Ibrahimovic elimina il Chelsea: il Psg vola ai quarti insieme al Benfica

Un momento della sfida tra il Benfica e lo Zenit San Pietroburgo
di Benedetto Saccà
2 Minuti di Lettura
Mercoledì 9 Marzo 2016, 20:17 - Ultimo aggiornamento: 23:10

Accodandosi al Real Madrid e al Wolfsburg, il Paris Saint-Germain e il Benfica questa sera si sono qualificati per i quarti di finale della Champions League. Eliminati, insomma, il Chelsea e lo Zenit San Pietroburgo.

Quanto alla sfida di Stamford Bridge, i Blues di Hiddink hanno dovuto chinare il capo al passaggio dei francesi, e in particolare di Rabiot e di Ibrahimovic, i marcatori della notte londinese. Già forti del successo raccolto all’andata (2-1), i parigini hanno vinto così pure il secondo duello per 1-2, e certo dovranno ringraziare a lungo anche il talento di Di Maria e le parate determinanti del portiere Trapp.

A stupire, comunque, stasera sono state la solidità tattica e la tenuta psicologica del Psg. E non è stato di sicuro un caso che gli uomini di Blanc si siano scoperti capaci di trovare la forza giusta per conquistare la vittoria in Inghilterra. Ad inaugurare la partita di Londra è stato Rabiot. Poi il Chelsea è riuscito a replicare grazie a Diego Costa, e a creare qualche occasione: ma lo stesso Diego è uscito dopo un’ora e la spinta è presto evaporata. Inevitabile, a quel punto, che Ibra timbrasse la sentenza. E giusto, a rifletterci.
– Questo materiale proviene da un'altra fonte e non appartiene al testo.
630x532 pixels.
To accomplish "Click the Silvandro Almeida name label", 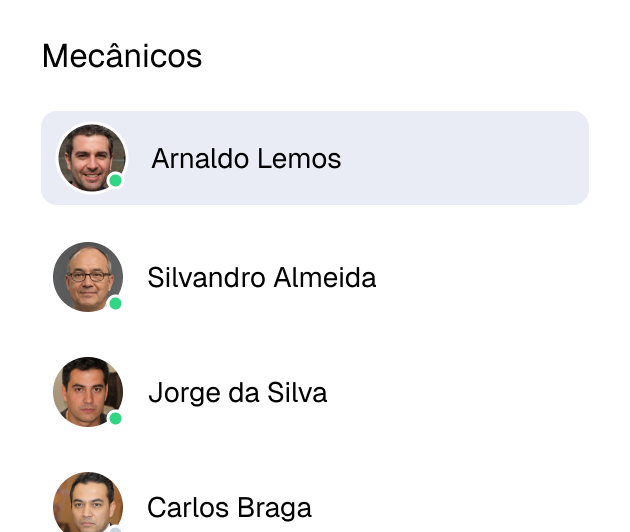I will click(261, 277).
In buona sostanza, bisogna annotare che il Paris ha offerto un’ottima prova nel complesso, anche se il quadro va naturalmente ridotto nella prospettiva dettata dalla pochezza mostrata dal Chelsea in questa stagione.
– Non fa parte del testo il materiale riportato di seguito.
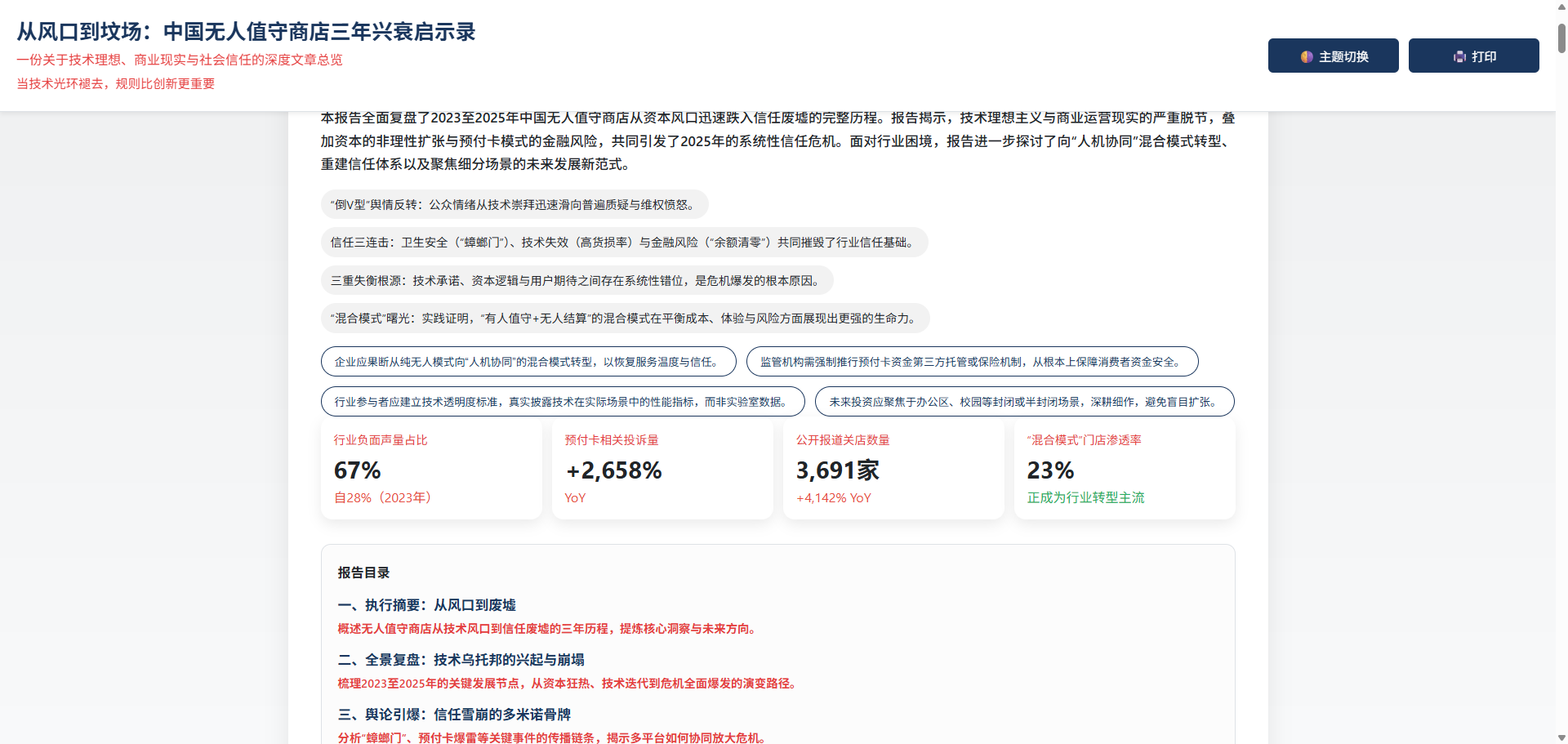Screen dimensions: 1568x744
Task: Click the theme switch palette icon
Action: point(1307,56)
Venendo alla sfida di San Pietroburgo, il Benfica di Rui Vitoria ha battuto lo Zenit di Villas Boas (1-2), sfruttando i gol di Gaitan e di Talisca, firmati nel finale a rimontare l’iniziale rete siglata da Hulk. Giusto per ricordarlo, il Benfica aveva anche vinto la sfida di andata per 1-0. Nelle pieghe del sorteggio, è chiaro che i lusitani saranno la squadra meno quotata del blocco. Un corridoio, da qui alla finale di Milano.